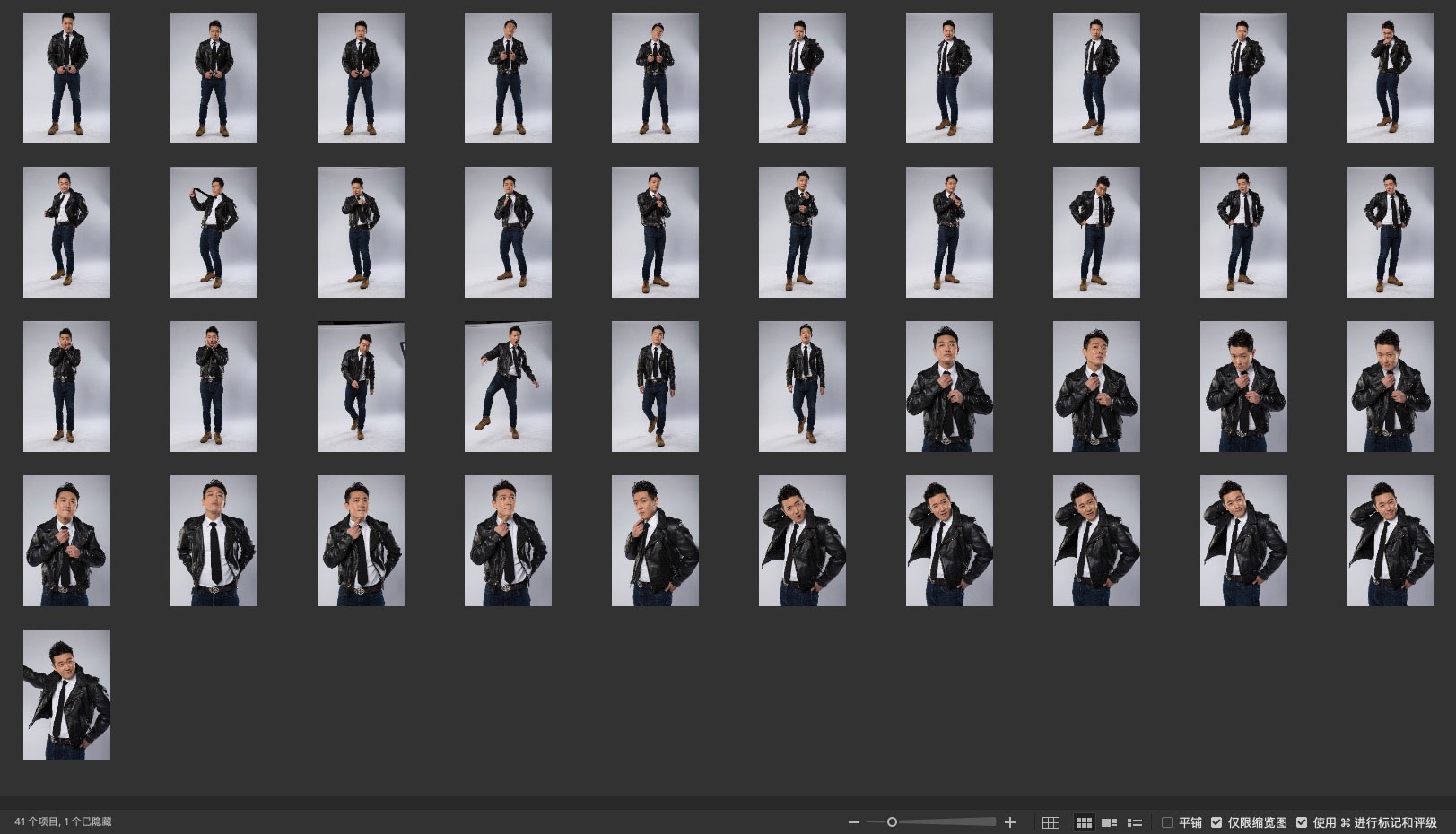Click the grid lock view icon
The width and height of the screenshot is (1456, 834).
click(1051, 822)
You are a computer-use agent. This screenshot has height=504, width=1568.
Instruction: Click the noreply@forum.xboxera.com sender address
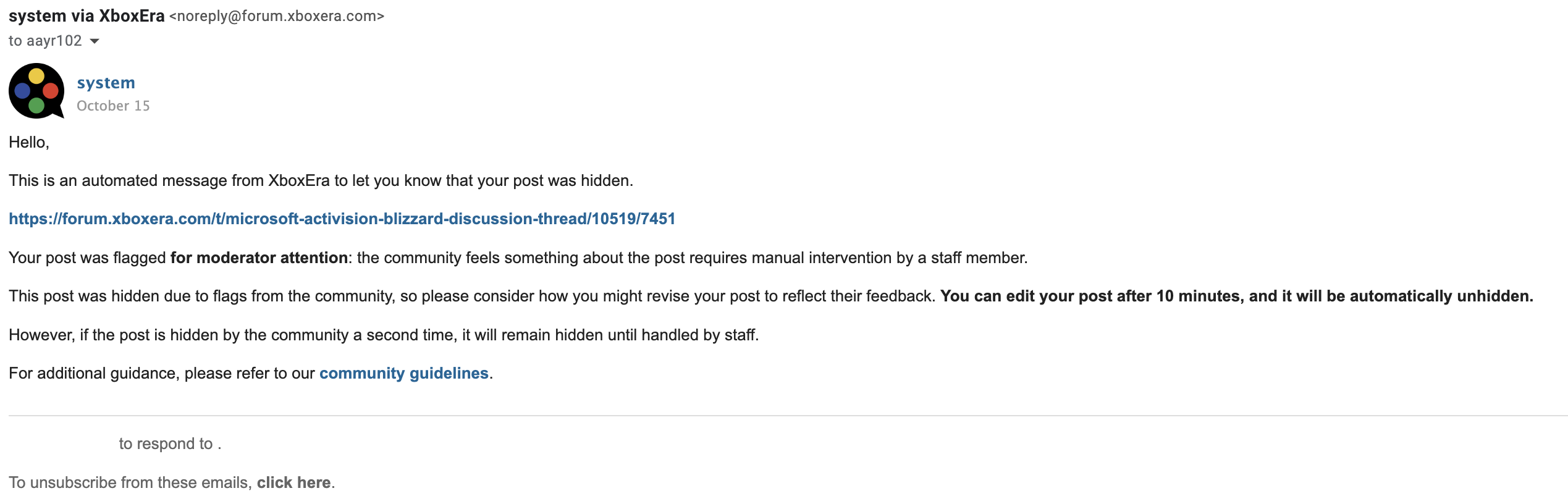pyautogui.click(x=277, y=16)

============

EXERCISE DESCRIPTION:
Your reply must hold only the lines from the line containing "Instruction: Click the" through the end of the records above, written out exactly, both ends included, with no pictures, please.

RESPONSE AREA:
Instruction: Click the noreply@forum.xboxera.com sender address
pyautogui.click(x=277, y=16)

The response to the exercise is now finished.